NPR's Kelly McEvers struggled with intense, unexpected emotions during the Arab Spring, when friends were being kidnapped and worse. It made her wonder, why do otherwise intelligent people risk their lives to report on conflicts?
In early 2011, I started seeing things in slow motion. I cried unpredictably. It was the time of the Arab uprisings. Colleagues and friends were getting kidnapped. Some were getting killed.
But still, I went toward the story. The next year, 2012 was one of the deadliest years on record for journalists. It was a huge hit to the "tribe" of conflict correspondents of which I am a part. These are people who choose to go to war, to put themselves at risk. But we also enjoy the role, the adrenaline, the life. Some of us have children.
As I reported in Bahrain, Yemen, and Syria, I recorded the tear-gassings, the gunfire, the explosions. I also turned the microphone on my own life, recording diaries and seeking advice from doctors, scientists and colleagues. My goal was to answer one question: Why do otherwise intelligent people risk their lives, when they don't have to?

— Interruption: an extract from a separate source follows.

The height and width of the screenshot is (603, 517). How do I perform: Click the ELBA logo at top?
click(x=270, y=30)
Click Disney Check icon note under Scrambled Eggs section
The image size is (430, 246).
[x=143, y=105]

Nearly two years later, in collaboration with independent producer Jay Allison of Transom.org, the result is a documentary radio hour called " Diary of a Bad Year: A War Correspondent's Dilemma."

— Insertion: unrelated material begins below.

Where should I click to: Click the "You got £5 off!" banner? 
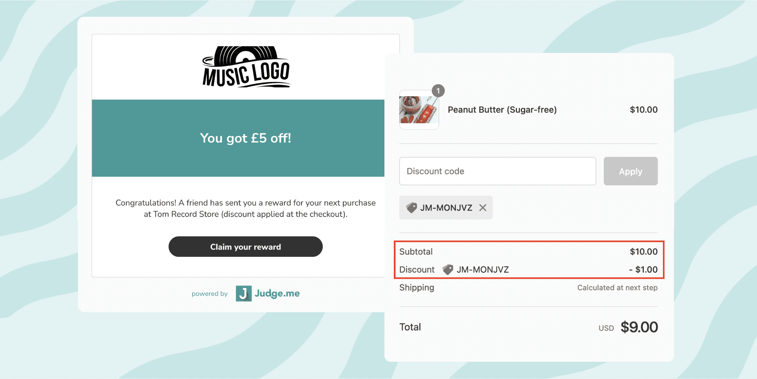click(x=238, y=138)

To understand how many of us persuade ourselves to be conflict correspondents, consider a story. It was told to me by a former British soldier, who now works as a security adviser for media companies. She told me this story as we drove through rebel-held Syria.
She was working with a major news organization in Baghdad, during some of the most violent years of the Iraq War. She was a trained medic, and it soon became clear she needed to order some body bags. Iraq is hot in the summer. The logistics of repatriating a body in wartime were a challenge.
To put it bluntly, if someone died, she was going to need a place to store his or her body for a few days, while she worked out how to get that body home. But she knew how controversial this would be. So she ordered the bags and hid them at the bureau. Sure enough, a producer stumbled upon the bags.
And freaked out.
The security adviser tried to explain, but the whole situation ended in a row.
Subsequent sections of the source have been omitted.